TASK INSTRUCTIONS » Rewrite the lines from the one containing "At what (x,y)" through the one containing "Looking at the", changing "screenshot" to "screen capture" and leaving everything else the same.

DATASET ENTRIES »
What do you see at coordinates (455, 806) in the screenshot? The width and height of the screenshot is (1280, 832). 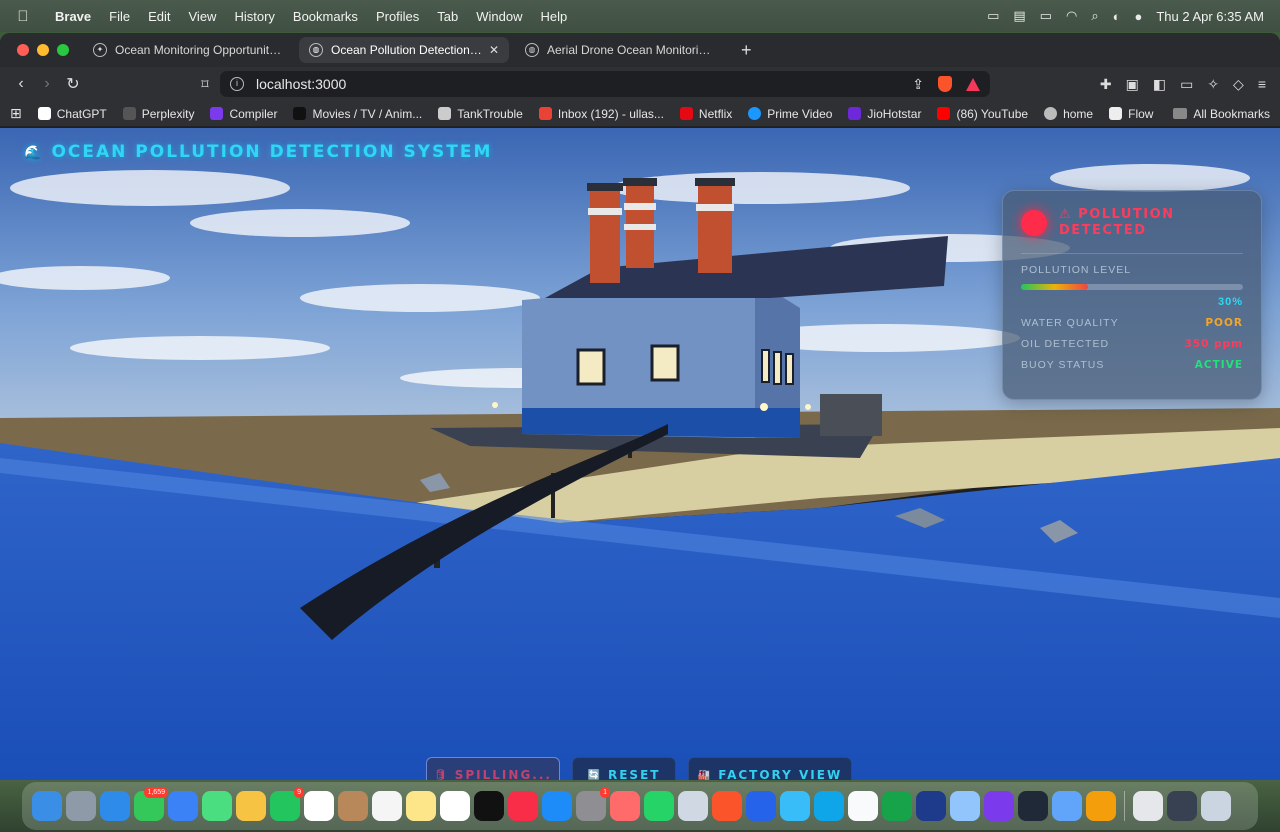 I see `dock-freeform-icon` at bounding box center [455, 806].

...

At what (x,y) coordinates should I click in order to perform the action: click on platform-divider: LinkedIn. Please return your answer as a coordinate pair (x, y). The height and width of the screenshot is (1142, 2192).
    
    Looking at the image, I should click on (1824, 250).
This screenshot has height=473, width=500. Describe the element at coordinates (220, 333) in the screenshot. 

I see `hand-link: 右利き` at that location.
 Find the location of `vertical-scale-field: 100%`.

RESPONSE BELOW »
At what (x,y) coordinates should I click in order to perform the action: click on platform-divider: LinkedIn. Please return your answer as a coordinate pair (x, y). The height and width of the screen capture is (1142, 2192).
    
    Looking at the image, I should click on (1824, 250).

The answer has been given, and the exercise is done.